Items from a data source
---------------
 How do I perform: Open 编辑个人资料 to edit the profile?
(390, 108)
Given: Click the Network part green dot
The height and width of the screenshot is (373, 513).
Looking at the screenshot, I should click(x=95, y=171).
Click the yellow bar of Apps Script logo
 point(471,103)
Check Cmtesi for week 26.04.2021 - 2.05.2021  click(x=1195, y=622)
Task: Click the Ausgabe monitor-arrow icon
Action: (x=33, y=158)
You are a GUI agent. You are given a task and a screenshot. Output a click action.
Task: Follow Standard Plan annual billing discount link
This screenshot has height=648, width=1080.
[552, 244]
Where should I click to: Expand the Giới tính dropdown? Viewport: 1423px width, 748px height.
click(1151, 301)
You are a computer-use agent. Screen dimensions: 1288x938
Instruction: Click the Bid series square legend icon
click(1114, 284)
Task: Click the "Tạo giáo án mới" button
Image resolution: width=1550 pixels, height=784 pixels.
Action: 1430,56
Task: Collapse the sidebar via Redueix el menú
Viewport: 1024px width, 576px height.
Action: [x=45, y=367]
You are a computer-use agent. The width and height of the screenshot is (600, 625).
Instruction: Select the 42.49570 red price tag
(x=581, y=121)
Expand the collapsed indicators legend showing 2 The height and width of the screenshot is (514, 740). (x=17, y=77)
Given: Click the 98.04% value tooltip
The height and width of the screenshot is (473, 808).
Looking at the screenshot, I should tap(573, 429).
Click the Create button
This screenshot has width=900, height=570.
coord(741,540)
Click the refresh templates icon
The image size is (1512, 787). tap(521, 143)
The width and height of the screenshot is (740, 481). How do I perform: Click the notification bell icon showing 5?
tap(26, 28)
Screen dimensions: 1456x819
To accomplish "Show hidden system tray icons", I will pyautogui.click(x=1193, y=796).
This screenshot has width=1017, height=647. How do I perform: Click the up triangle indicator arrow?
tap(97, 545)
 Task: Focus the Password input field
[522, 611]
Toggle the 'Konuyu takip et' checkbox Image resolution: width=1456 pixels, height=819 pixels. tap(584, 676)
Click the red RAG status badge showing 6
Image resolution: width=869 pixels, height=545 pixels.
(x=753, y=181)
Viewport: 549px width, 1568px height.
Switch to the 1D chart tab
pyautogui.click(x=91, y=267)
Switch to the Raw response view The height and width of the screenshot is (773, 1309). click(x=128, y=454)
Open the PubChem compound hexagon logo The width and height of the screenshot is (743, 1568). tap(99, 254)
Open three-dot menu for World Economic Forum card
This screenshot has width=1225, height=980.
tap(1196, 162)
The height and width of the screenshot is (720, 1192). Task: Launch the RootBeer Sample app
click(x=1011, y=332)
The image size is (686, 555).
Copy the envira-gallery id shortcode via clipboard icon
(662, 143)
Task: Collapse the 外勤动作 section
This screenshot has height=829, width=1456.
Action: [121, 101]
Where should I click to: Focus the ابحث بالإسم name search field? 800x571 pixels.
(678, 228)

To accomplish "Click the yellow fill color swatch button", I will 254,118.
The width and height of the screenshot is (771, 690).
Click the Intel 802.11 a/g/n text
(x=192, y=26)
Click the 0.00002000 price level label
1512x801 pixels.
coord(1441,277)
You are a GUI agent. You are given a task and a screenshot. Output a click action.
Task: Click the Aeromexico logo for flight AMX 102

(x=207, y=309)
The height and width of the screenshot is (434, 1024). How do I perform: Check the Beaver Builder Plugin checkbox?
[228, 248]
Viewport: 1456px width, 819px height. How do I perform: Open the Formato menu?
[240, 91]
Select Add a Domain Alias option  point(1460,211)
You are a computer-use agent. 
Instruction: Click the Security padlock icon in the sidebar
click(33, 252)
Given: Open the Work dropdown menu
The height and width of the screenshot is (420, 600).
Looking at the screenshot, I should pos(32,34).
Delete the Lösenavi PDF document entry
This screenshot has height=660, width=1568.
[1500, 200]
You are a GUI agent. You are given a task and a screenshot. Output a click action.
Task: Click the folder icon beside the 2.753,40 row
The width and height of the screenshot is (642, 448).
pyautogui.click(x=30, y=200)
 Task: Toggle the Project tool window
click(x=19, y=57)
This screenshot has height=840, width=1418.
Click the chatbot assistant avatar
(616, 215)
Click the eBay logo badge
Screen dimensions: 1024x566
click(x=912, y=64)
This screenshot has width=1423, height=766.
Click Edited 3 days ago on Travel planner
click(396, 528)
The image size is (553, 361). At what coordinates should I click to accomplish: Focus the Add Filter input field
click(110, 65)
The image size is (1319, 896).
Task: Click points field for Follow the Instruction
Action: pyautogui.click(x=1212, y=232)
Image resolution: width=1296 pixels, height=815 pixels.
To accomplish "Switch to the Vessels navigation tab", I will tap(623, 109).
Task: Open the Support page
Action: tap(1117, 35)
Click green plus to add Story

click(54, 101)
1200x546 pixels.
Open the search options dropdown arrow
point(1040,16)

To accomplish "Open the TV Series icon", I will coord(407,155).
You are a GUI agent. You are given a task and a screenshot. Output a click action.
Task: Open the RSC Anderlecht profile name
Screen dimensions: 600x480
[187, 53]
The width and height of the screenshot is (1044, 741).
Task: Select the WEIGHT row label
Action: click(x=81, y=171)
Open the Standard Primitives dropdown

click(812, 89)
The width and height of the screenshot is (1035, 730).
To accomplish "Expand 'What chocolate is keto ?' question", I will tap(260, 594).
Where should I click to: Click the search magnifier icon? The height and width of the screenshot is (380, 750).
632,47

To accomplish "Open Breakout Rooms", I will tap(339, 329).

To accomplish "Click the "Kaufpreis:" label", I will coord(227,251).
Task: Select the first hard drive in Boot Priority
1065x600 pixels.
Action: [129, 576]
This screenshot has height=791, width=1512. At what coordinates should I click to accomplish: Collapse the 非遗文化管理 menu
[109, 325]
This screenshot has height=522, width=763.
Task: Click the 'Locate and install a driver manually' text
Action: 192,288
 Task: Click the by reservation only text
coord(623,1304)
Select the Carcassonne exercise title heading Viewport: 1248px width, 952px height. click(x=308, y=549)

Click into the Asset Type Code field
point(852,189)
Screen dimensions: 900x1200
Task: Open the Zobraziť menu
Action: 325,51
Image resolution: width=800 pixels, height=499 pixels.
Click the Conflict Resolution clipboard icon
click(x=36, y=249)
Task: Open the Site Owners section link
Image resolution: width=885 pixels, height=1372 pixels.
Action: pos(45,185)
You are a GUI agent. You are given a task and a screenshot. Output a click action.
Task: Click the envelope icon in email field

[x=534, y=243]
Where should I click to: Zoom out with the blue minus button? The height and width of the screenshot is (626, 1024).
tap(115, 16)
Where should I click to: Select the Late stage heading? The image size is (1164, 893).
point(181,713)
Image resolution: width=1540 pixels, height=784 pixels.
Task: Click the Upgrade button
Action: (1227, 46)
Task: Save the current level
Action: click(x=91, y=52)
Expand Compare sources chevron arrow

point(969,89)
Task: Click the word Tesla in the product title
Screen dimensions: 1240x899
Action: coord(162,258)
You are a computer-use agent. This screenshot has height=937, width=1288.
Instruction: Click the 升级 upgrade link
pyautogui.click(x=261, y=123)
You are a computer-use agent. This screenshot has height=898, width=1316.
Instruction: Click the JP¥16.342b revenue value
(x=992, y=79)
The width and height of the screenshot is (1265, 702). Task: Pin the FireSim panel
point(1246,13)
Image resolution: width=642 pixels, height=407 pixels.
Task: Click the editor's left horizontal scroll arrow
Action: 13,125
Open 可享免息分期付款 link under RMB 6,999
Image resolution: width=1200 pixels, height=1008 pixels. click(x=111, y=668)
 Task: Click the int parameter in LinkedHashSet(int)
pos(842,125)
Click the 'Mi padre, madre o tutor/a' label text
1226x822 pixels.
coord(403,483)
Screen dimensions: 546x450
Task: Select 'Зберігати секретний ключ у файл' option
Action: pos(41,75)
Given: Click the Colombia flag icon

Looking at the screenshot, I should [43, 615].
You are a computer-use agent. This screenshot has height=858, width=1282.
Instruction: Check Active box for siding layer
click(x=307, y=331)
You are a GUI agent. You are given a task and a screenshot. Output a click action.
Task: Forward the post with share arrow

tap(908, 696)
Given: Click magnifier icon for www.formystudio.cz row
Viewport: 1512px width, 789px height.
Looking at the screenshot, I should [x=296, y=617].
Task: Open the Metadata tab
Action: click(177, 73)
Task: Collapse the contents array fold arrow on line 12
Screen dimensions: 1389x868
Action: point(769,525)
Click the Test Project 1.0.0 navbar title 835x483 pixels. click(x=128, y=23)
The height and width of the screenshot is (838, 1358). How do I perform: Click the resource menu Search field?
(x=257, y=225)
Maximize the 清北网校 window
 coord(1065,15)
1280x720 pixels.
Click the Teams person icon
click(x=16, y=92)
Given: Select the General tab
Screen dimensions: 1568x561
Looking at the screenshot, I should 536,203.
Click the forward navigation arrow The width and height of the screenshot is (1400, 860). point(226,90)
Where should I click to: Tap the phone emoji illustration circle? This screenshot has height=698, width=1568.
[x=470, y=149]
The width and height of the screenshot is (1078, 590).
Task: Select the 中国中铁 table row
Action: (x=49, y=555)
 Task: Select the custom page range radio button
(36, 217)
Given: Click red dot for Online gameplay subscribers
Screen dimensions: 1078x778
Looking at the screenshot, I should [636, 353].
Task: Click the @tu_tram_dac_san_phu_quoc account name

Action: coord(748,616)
---------------
_SHORT TASK_: Can you reproduce the data word for word, everything from the line containing "Select Add a" down to the line containing "click(33, 252)", both of those lines included?

_REPLY_:
Select Add a Domain Alias option  point(1460,211)
You are a computer-use agent. 
Instruction: Click the Security padlock icon in the sidebar
click(33, 252)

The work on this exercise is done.